En France, plus d'un million de travailleurs en milieu agricole sont plus ou moins exposés aux pesticides, avec des conséquences néfastes sur leur santé : certaines sont suspectées mais d'autres sont avérées, telles que cancers, maladies neurologiques, troubles de la reproduction et du développement, etc. (1à4).
Que sait-on des situations et des niveaux d'expositions dans les conditions réelles de travail ? Comment s'organise cette surveillance ?
Données parcellaires et difficilement accessibles
L'Agence nationale de sécurité sanitaire de l'alimentation, de l'environnement et du travail (Anses) a analysé diverses données publiées, notamment issues de dispositifs de surveillance censés détecter les affections liées à des expositions aux pesticides agricoles. Les données de surveillance de ces expositions provenaient surtout du Réseau de toxicovigilance de la Mutualité sociale agricole. D'autres données, produites pour l'homologation des pesticides, ont été prises en compte. L'analyse a porté en particulier sur les expositions aux antiparasitaires externes en élevage ovin, et celles après traitements par des pesticides en arboriculture (1).
Le constat de l'Anses est accablant : dans les deux cas d'expositions étudiés et plus généralement dans la plupart des tâches agricoles, les données disponibles sur les expositions en France sont rares et aucun organisme n'est chargé de les produire (a)(1).
Les quelques données d'exposition existantes, en France et surtout à l'étranger, ne sont pas centralisées. Elles sont peu ou pas accessibles et difficilement extrapolables d'un pays à l'autre. En partie produites par les firmes intéressées à la vente des pesticides, elles restent souvent leur propriété, sous couvert de secret industriel. Ces règles de confidentialité concernent aussi certaines données administratives françaises. L'Anses reconnaît que ces règles « sont parfois interprétées de façon excessive, empêchant de traiter correctement les enjeux de santé publique » (1).
Déni des risques
Sans connaissances suffisantes sur les expositions aux pesticides dans les conditions réelles de travail, il n'y a pas d'évaluation solide des risques, ni avant ni après l'homologation des produits. Ces inconnues entravent une généralisation des mesures de réduction des expositions à risque pour la santé des travailleurs agricoles, par manque d'évaluation en situation réelle d'éventuelles mesures de prévention adaptées (1).
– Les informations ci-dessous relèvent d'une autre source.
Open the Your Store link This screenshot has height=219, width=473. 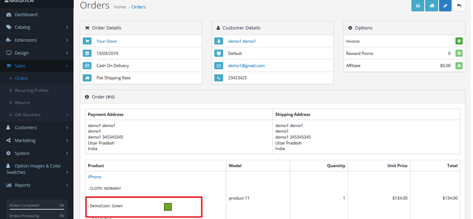coord(106,41)
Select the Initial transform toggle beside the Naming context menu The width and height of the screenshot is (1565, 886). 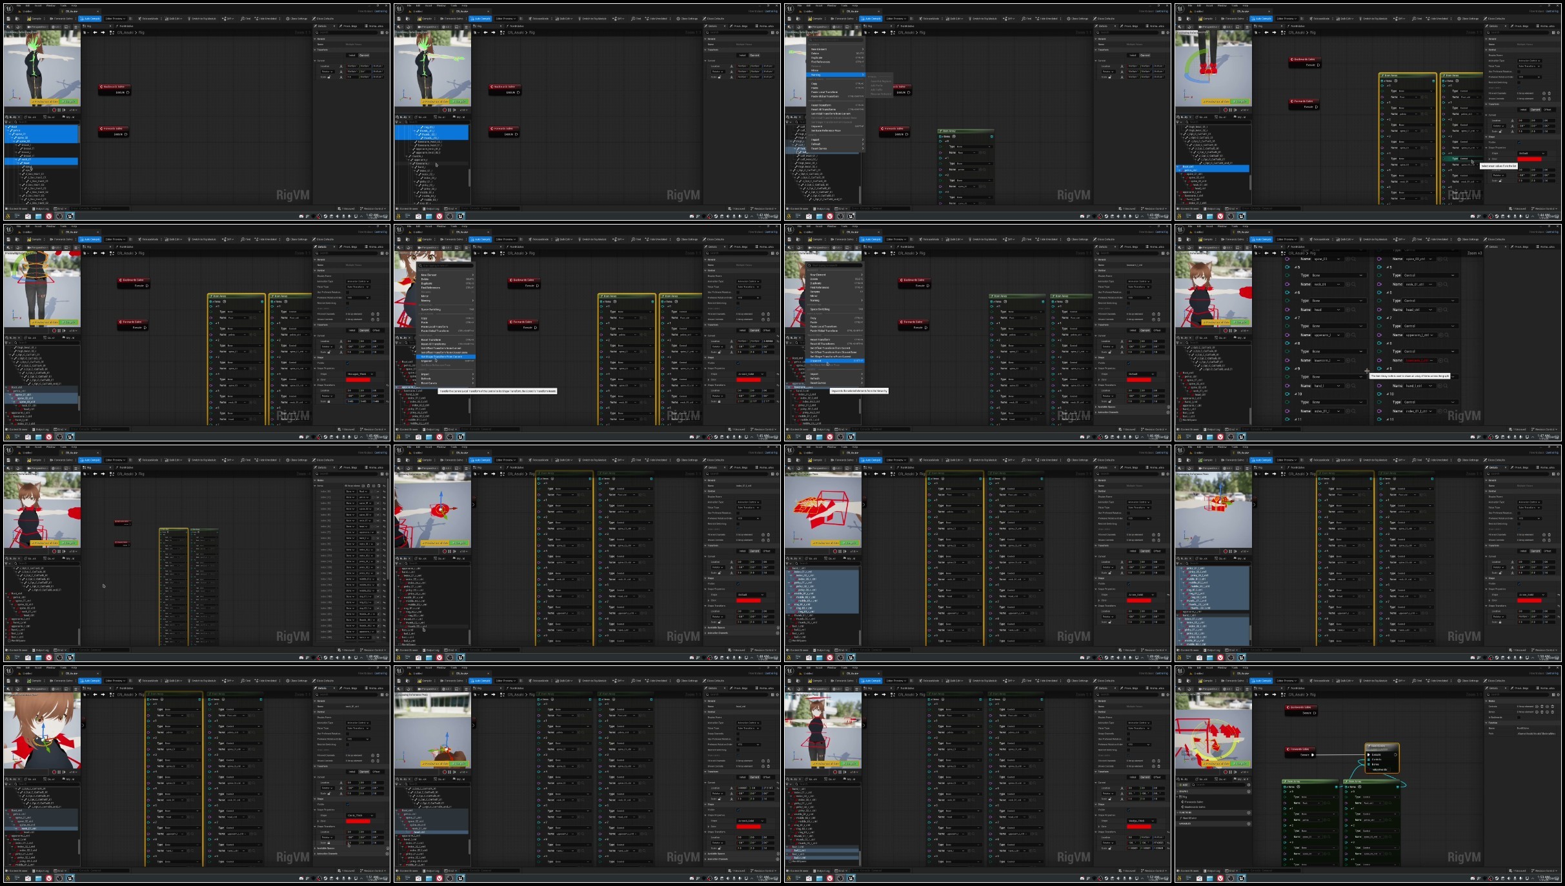[1133, 55]
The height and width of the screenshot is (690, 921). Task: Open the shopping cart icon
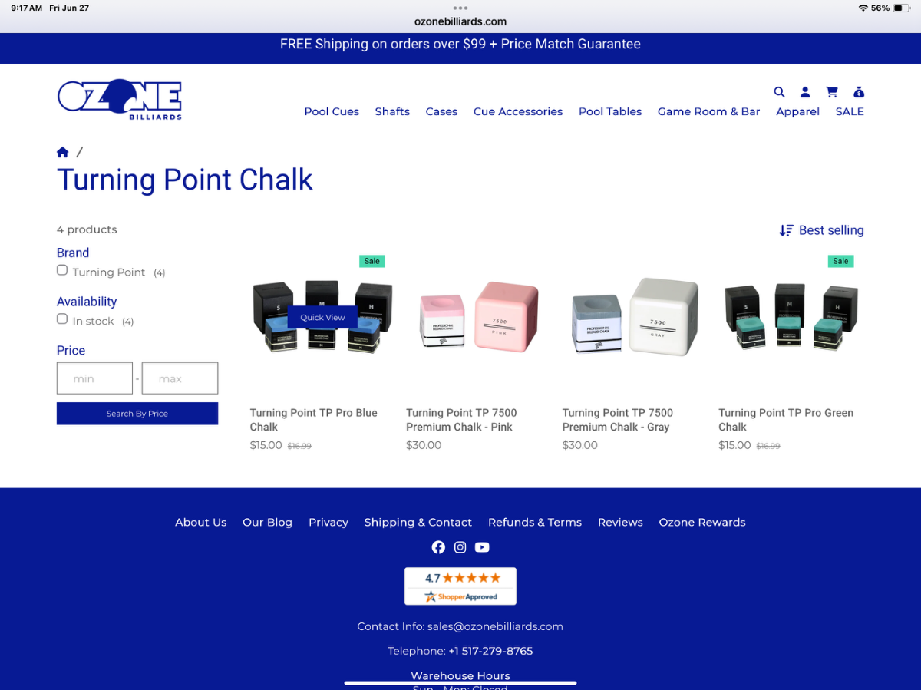pyautogui.click(x=831, y=92)
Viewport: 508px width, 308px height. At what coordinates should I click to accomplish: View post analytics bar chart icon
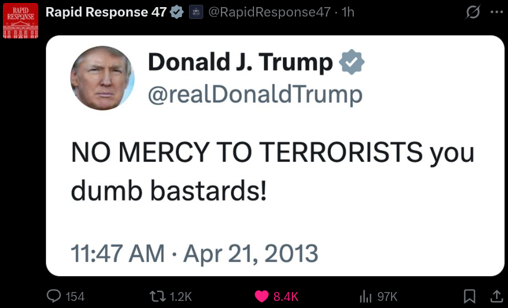366,296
Un déni des risques, qui retarde encore en 2017 l'instauration de mesures collectives de réduction de l'utilisation de substances dangereuses. Et des travailleurs agricoles restent dangereusement exposés, dans des proportions méconnues, en nombre de travailleurs exposés et en quantité d'exposition.
Notes
a- Le rapport complet de l'Anses comprend plus de 1 000 pages, en ligne sur le site www.anses.fr.